→ **TAREFAS OBRIGATÓRIAS**
1. As afirmações a seguir estão de acordo com o texto sobre a maioridade penal? Responda sim ou não a cada uma e cite entre aspas as palavras do texto que decidem a questão. (a) A Espanha e a Alemanha voltaram atrás na decisão de criminalizar menores de 18 anos. (b) No sistema socioeducativo, o índice de reincidência é de 70%. (c) O Brasil tem a terceira maior população carcerária do mundo.
2. Nas linhas que vêm depois do texto, transcreva o trecho da linha que contém "The width and" até a linha que contém "pyautogui.click(x=399, y=28)", ambas incluídas. Deixe as imagens de fora.

→ **TEXTO FORNECIDO**
---
Voltou à pauta do Congresso, por insistência do PSDB, a proposta de
criminalizar menores de 18 anos via redução da maioridade penal.
De que adianta? Nossa legislação já responsabiliza toda pessoa acima
de 12 anos por atos ilegais. Segundo o Estatuto da Criança e do Adolescente,
o menor infrator deve merecer medidas socioeducativas, como advertência,
obrigação de reparar o dano, prestação de serviço à comunidade, liberdade
assistida, semiliberdade e internação. A medida é aplicada segundo a
gravidade da infração.
Nos 54 países que reduziram a maioridade penal, não se registrou
redução da violência. A Espanha e a Alemanha voltaram atrás na decisão de
criminalizar menores de 18 anos. Hoje, 70% dos países estabelecem 18 anos
como idade penal mínima.
O índice de reincidência em nossas prisões é de 70%. Não existe, no
Brasil, política penitenciária, nem intenção do Estado de recuperar os
detentos. Uma reforma prisional seria tão necessária e urgente quanto a
reforma política. As delegacias funcionam como escola de ensino fundamental
para o crime; os cadeiões, como ensino médio; as penitenciárias, como
universidades.
O ingresso precoce de adolescentes em nosso sistema carcerário só
faria aumentar o número de bandidos, pois tornaria muitos deles distantes de
qualquer medida socioeducativa. Ficariam trancafiados como mortos-vivos,
sujeitos à violência, inclusive sexual, das facções que reinam em nossas
prisões.
Já no sistema socioeducativo, o índice de reincidência é de 20%, o que
indica que 80% dos menores infratores são recuperados.
Nosso sistema prisional já não comporta mais presos. No Brasil, eles
são, hoje, 500 mil, a quarta maior população carcerária do mundo. Perdemos
apenas para os EUA (2,2 milhões), China (1,6 milhão) e Rússia (740 mil).
---
→ **LINHAS SELECIONADAS**
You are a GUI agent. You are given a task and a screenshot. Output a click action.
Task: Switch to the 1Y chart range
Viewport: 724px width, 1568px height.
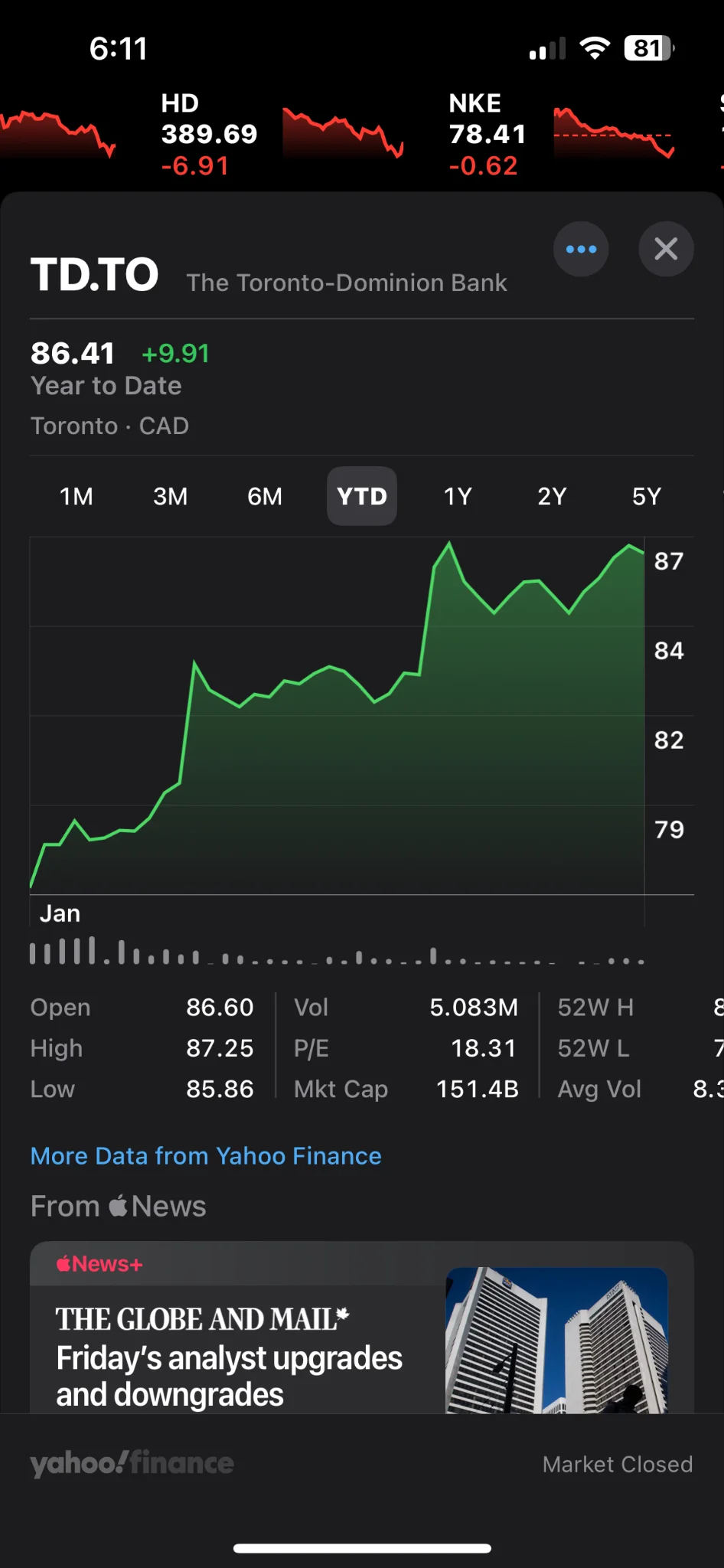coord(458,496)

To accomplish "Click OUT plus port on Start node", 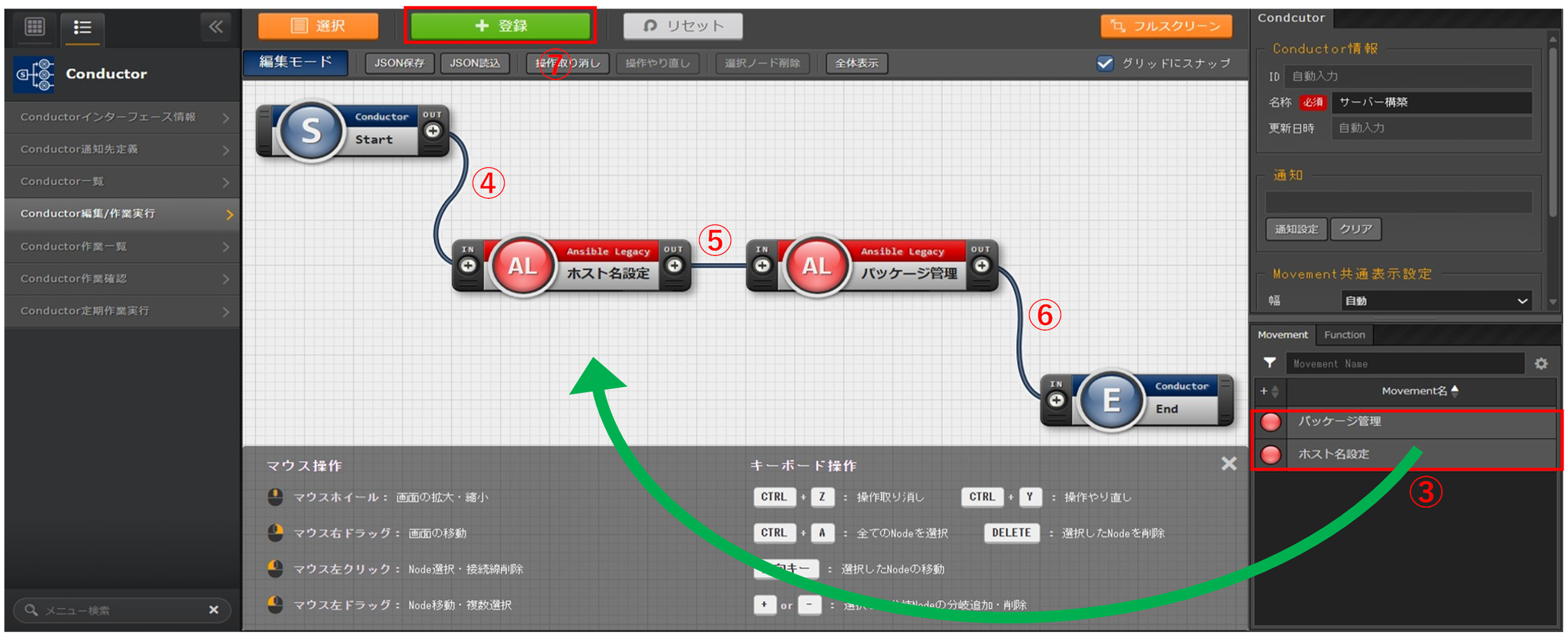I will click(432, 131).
---
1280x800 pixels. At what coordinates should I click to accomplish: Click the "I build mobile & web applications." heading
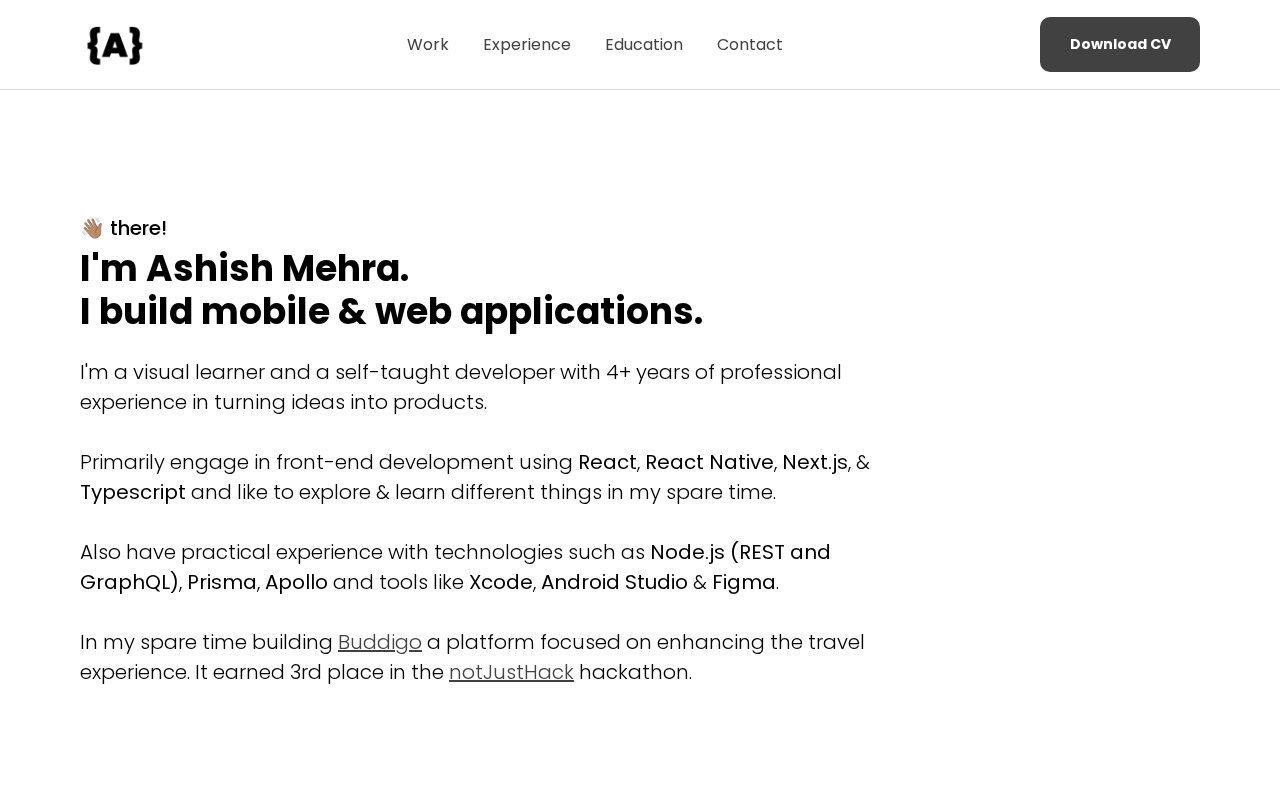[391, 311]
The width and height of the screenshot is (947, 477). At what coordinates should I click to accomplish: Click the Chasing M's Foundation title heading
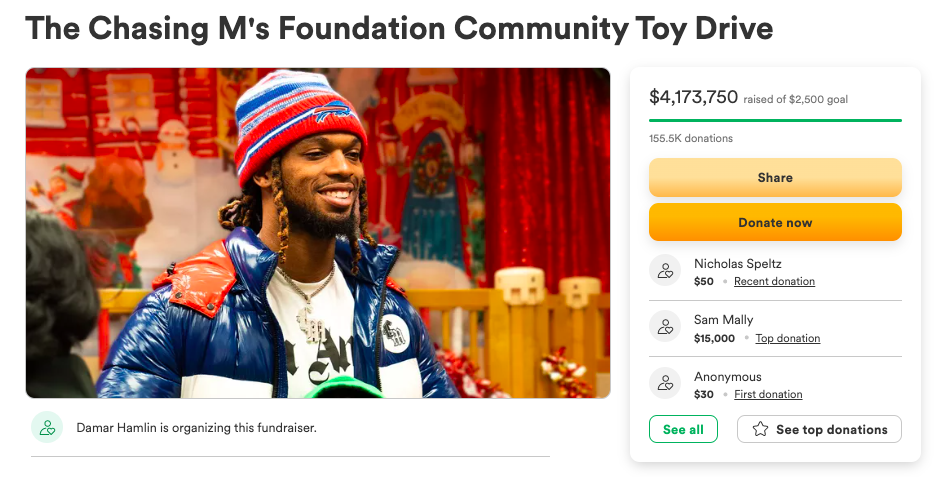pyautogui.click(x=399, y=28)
---
→ **RESPOSTAS ESPERADAS**
1.
(a) Sim: "A Espanha e a Alemanha voltaram atrás na decisão de criminalizar menores de 18 anos."
(b) Não: "Já no sistema socioeducativo, o índice de reincidência é de 20%"
(c) Não: "a quarta maior população carcerária do mundo"

2.
The width and height of the screenshot is (947, 477). At what coordinates should I click to accomplish: Click the Chasing M's Foundation title heading
pyautogui.click(x=399, y=28)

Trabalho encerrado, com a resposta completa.